片手間で撮影するからこそ真の実力が分かる
これまでもPixelスマートフォンのレビューはカメラを中心とした内容を執筆してきたが、今回はPixel 7aやPixel 8 Proとは違い、写真映えする場所を計画的に選んだ上で撮影したのではなく、小学一年生や未就学児を大勢連れながら片手間で撮影したものとなっている。
写真映えスポットが多数あるはずの夢の国だが、引率している立場は夢よりも現実を生きることに必死だ。必死に生きている中でなんとか撮影した写真ということで理解してもらいたい。
まずは「イッツ・ア・スモールワールド」での写真。スマートフォンに限らず、暗い場所はカメラ全般にとって悪条件。スモールワールド内は暗い上に被写体も撮影者も動いている中で撮影するため、カメラは真の実力が簡単に見破られてしまう。
ブレているものも含まれているが、必要以上に拡大したり、大きく印刷したりしない限り、十分鮮明だろう。6,400万画素の広角レンズをクロップする2倍ズームが利用できる点も、カメラとして使い勝手が良い。
期間限定のフードメニューもあり映えるように撮りたかったが、落ち着くタイミングは皆無。パレード終了直後にママ友が並んでくれたアイスをなんとか撮ることができた。 ƒ/1.89の広角レンズが生み出す自然なボケ味が確認できる1枚だ。
暗くなってくると、夢の国ならではのライトアップした様子が楽しめるようになる。カメラの真の実力が試されるが、撮る側としては楽しくて仕方がない。撮ることに集中できれば、の話だけどね。今回はほとんどの写真を歩きながら撮っているため、スモールワールドと同じように悪条件だ。それでもPixel 8aのカメラは踏ん張ってくれている。

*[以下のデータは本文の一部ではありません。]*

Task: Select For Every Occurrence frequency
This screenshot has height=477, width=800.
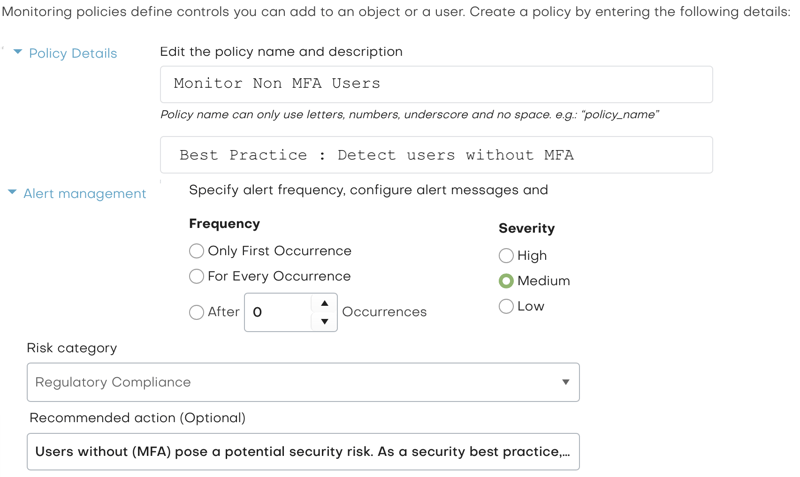Action: point(196,277)
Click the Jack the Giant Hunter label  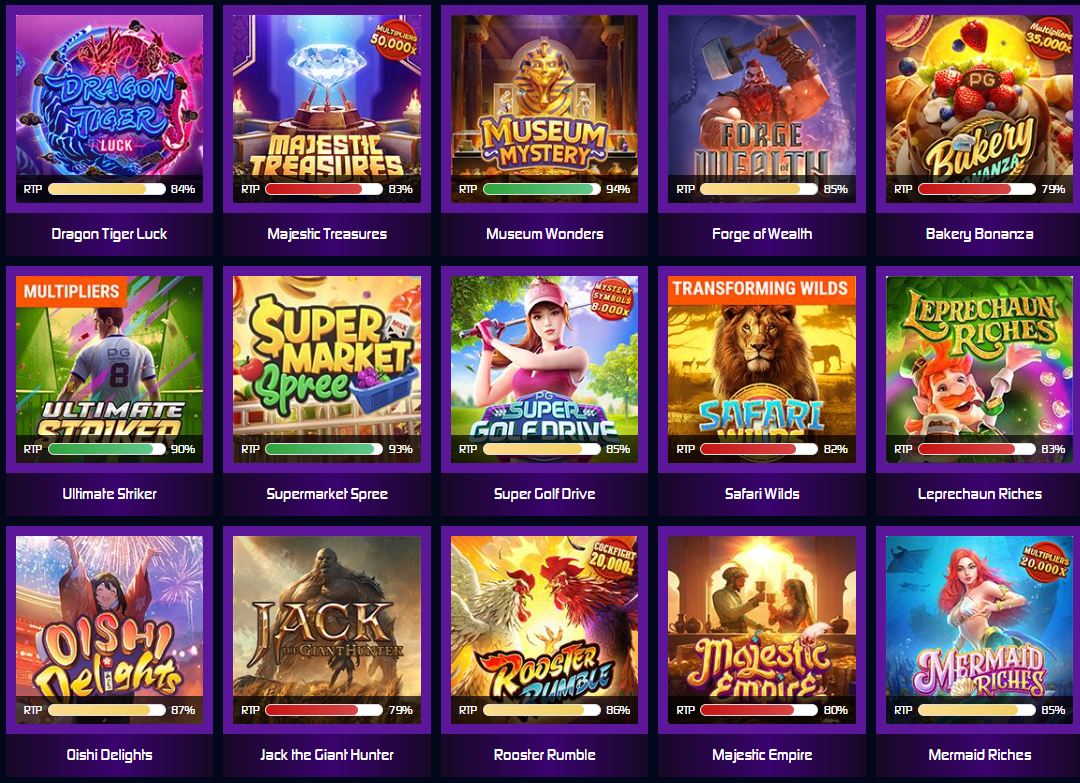(326, 755)
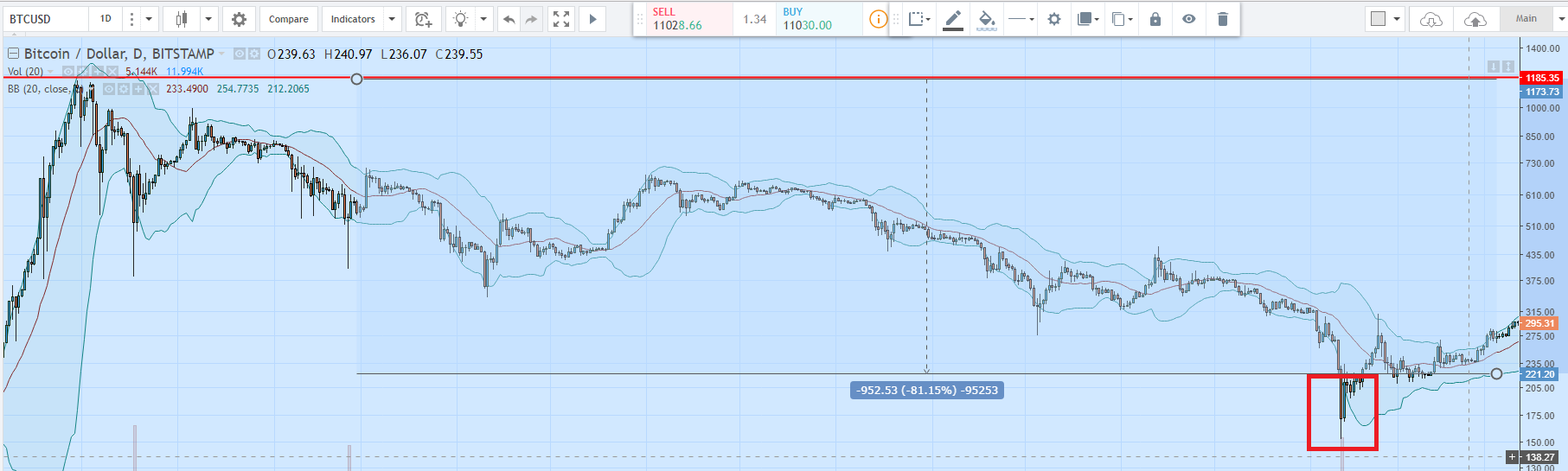This screenshot has width=1568, height=471.
Task: Open chart settings gear in main toolbar
Action: pos(239,19)
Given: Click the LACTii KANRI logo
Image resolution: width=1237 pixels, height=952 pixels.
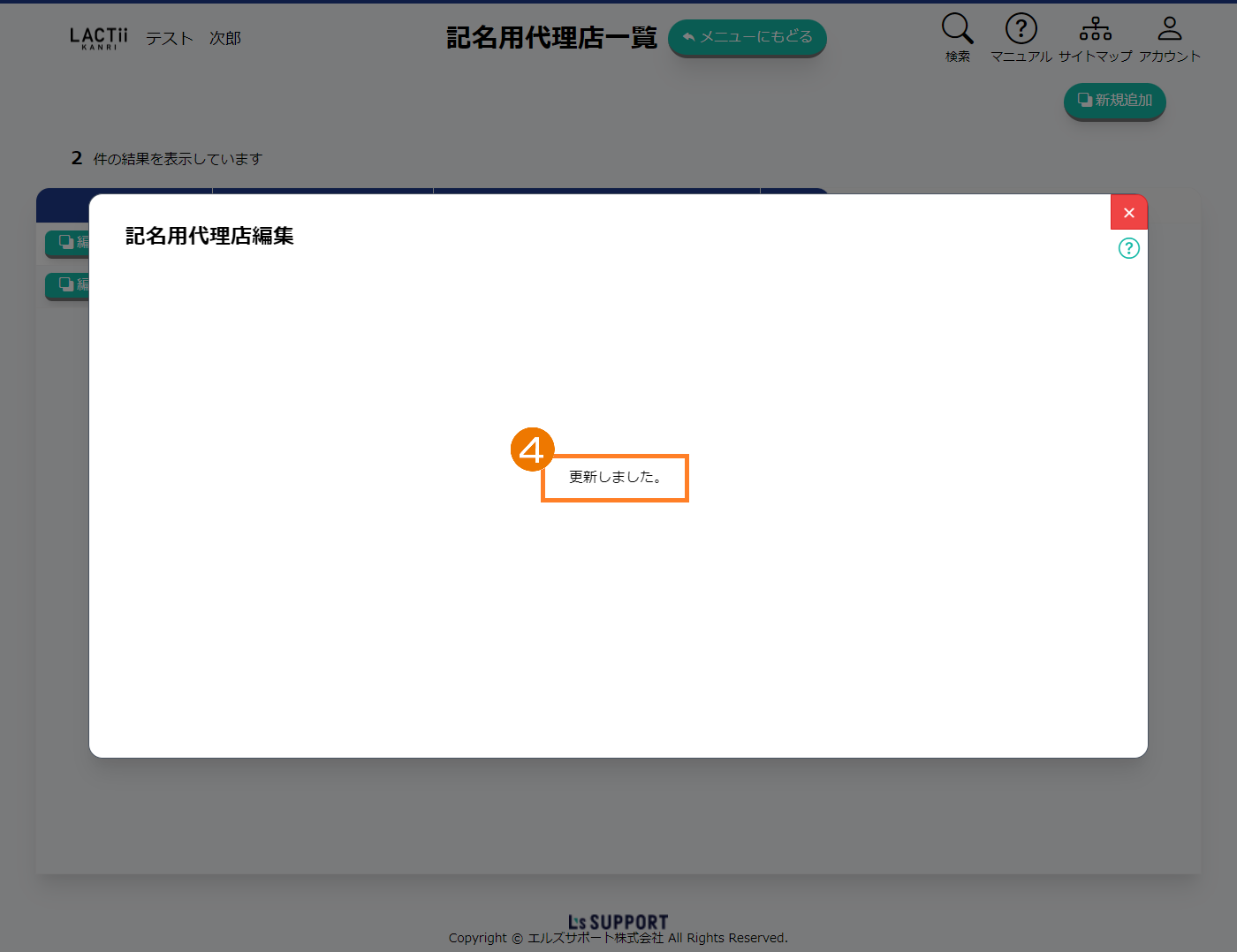Looking at the screenshot, I should pos(99,38).
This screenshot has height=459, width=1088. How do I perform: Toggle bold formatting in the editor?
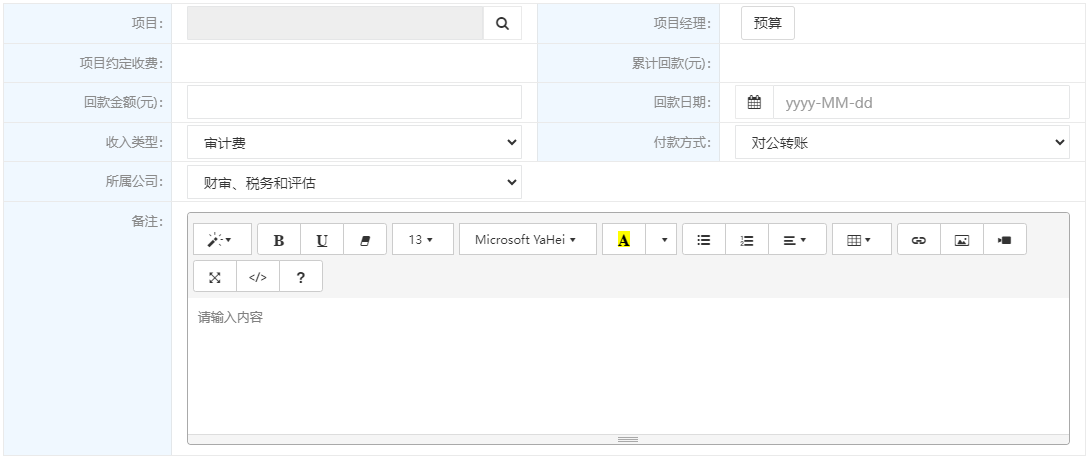tap(279, 239)
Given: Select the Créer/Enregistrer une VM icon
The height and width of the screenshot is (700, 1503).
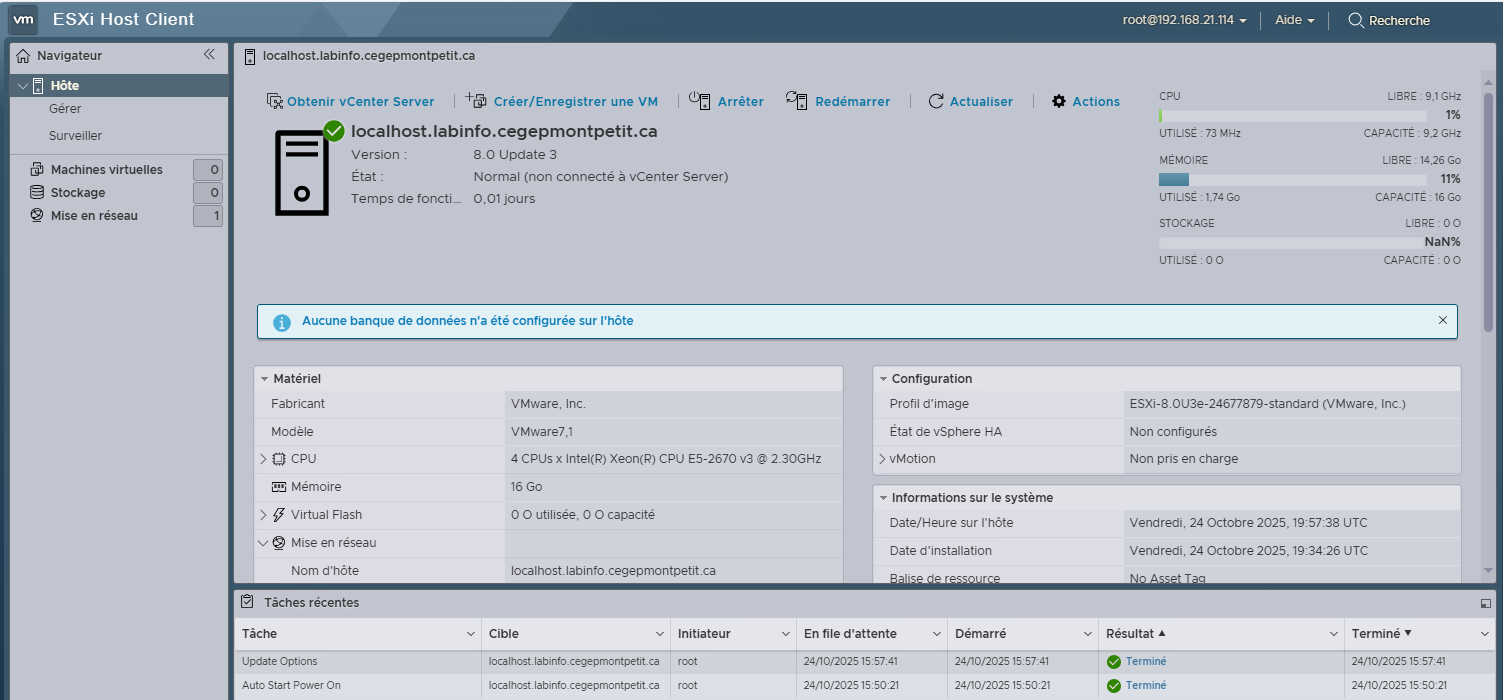Looking at the screenshot, I should pos(474,100).
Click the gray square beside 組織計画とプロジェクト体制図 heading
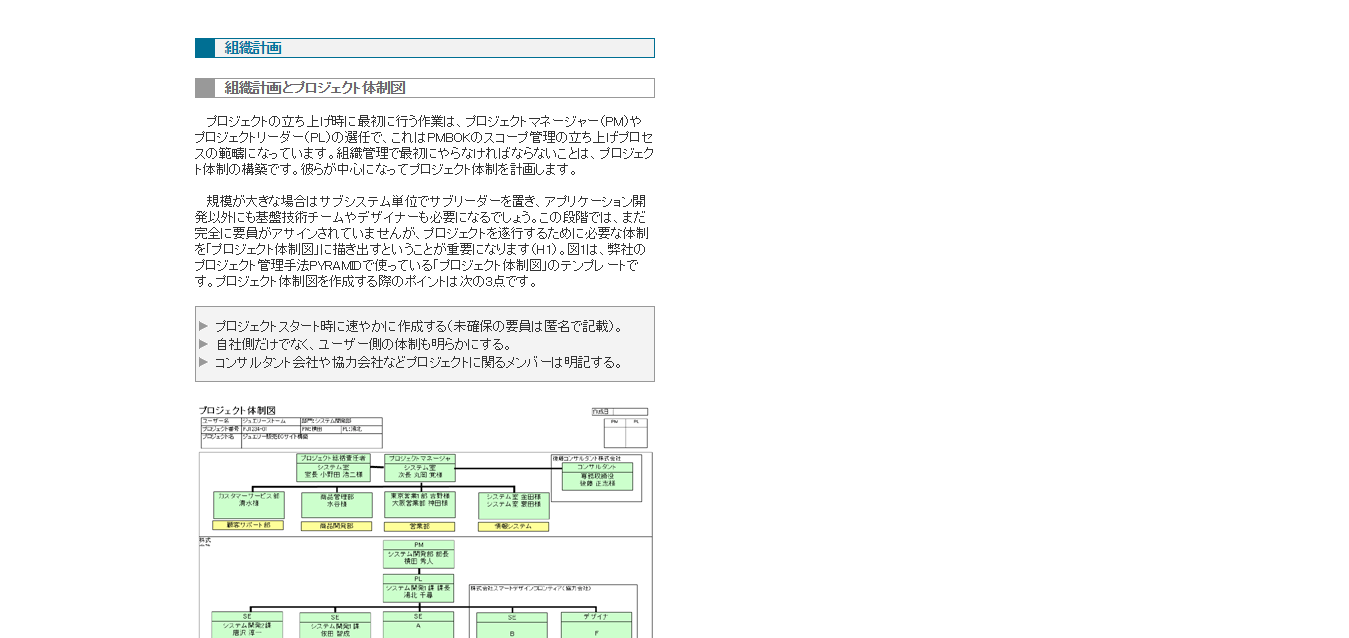 (205, 88)
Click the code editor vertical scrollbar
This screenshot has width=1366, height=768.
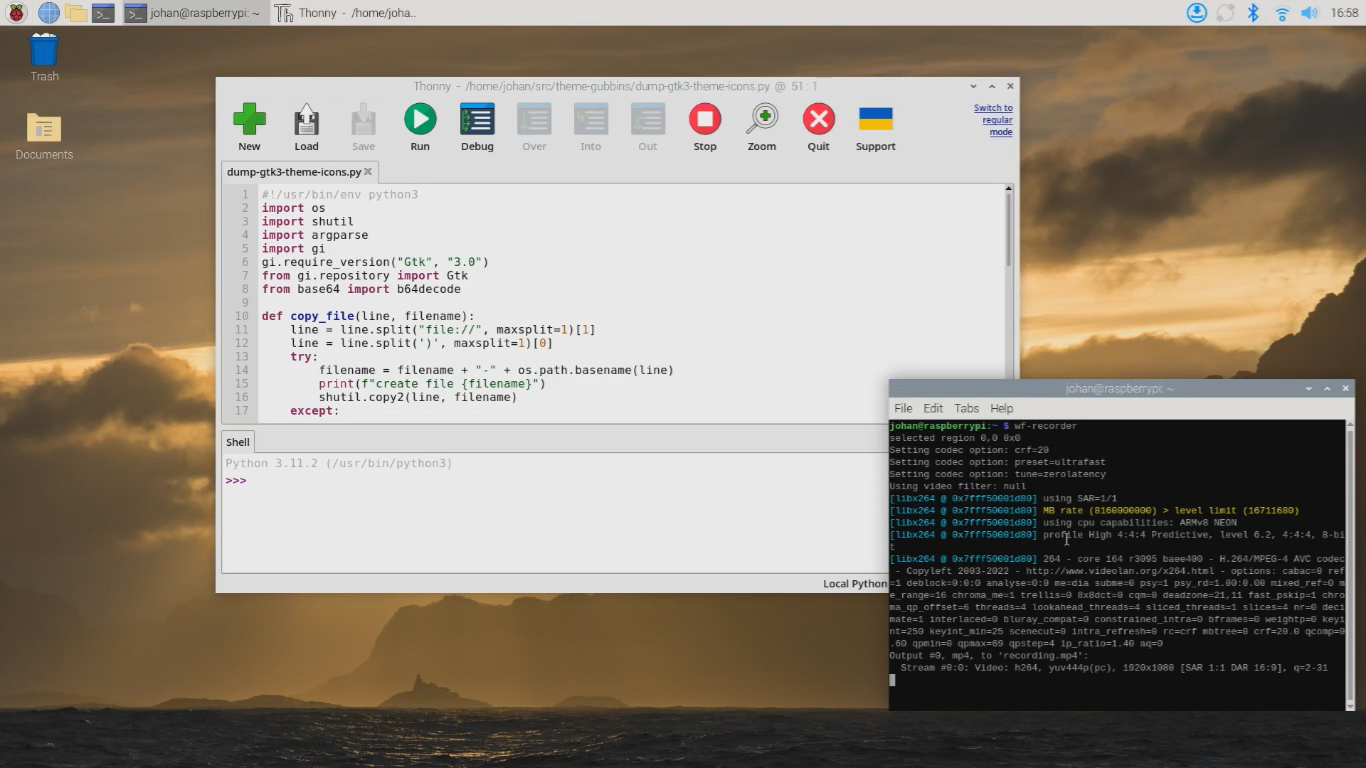1008,230
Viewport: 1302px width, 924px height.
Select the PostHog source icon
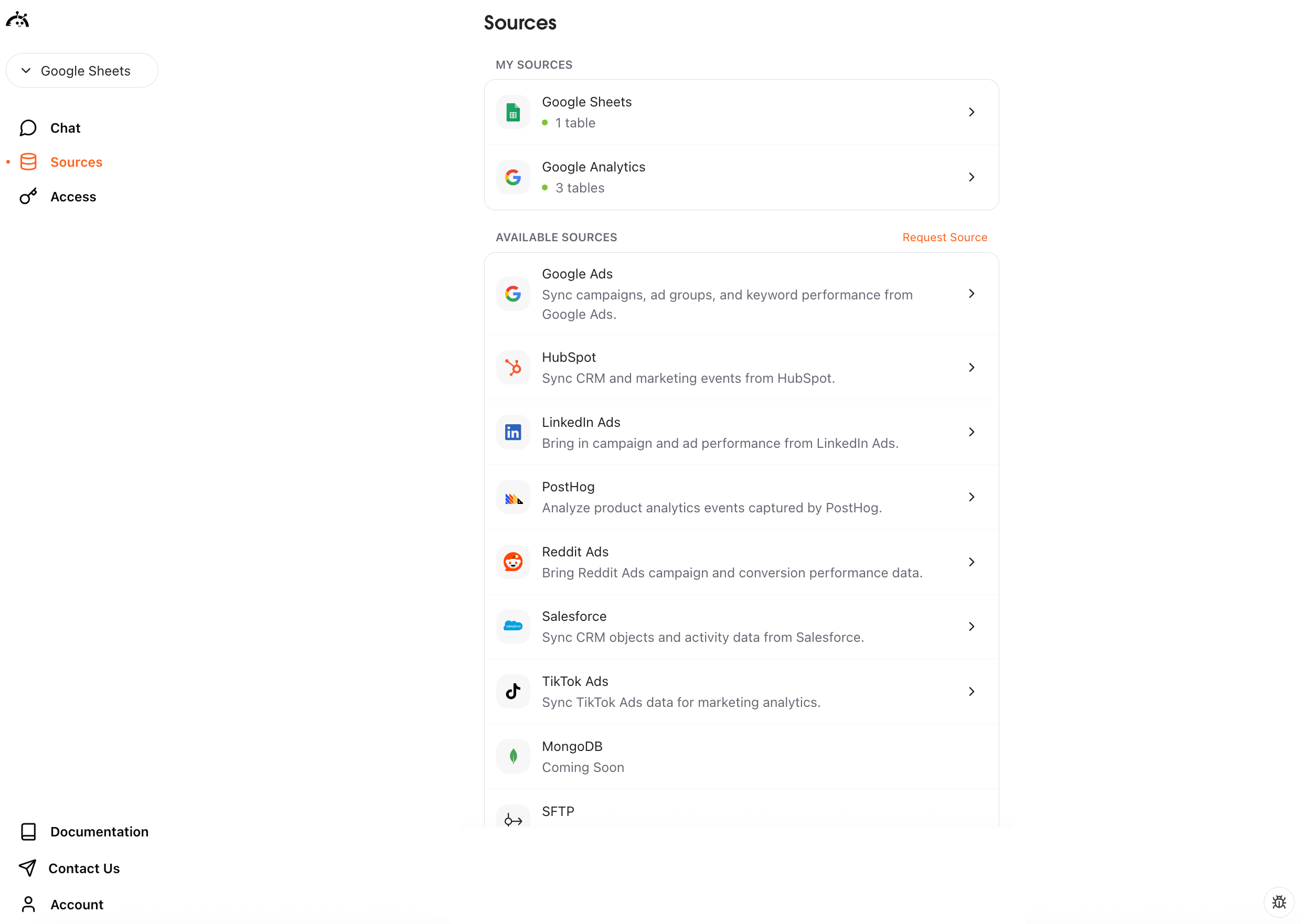[x=513, y=497]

Pixel 8aは不要な映り込みを削除できる機能「消しゴムマジック」に対応する。今回はそれらの機能を試す絶好の機会だったが、消したいものが多すぎるがゆえに、期待どおり編集できた写真はなかった。シンプルな写真で「これさえなければ……」という映り込みを消す分には優秀だが、大勢の人をまとめて消すことはさすがにできなかった。
Pixel 8a カメラレビュー:良くも悪くも驚きナシ
Pixel 8aはPixel 7aと比べて劇的なハードウェアの進化は見られないが、ユーザーが重要視する2つの機能が改善されている。
1つ目はディスプレイ。リフレッシュレートは120Hzまで改良され、輝度は40%明るくなっている。2つ目はバッテリー。バッテリー容量は4,300mAhから4,492mAhまで増えている。eSIMも浸透しつつある世の中だが、Pixel 8aは物理SIM(nanoSIM)を含むデュアルSIM仕様を引き継いでいる。
カメラとしての実力は、良くも悪くもPixel 7aと同じ。撮ろうと思えば十分に良い写真が撮れるが、買い換えることでより優れた写真が撮れることはない。
しかし端末としてはPixel 8aのほうが好きだ。丸みを帯びたことで握りやすく、背面の仕上がりもサラサラしており気持ち良い。昨年のほうが高級感はありそうだが、今年のほうがポップさがあり可愛い。Aloe(グリーン)は数量限定だが、本記事で使用したBay(ブルー)も検討してもらいたい。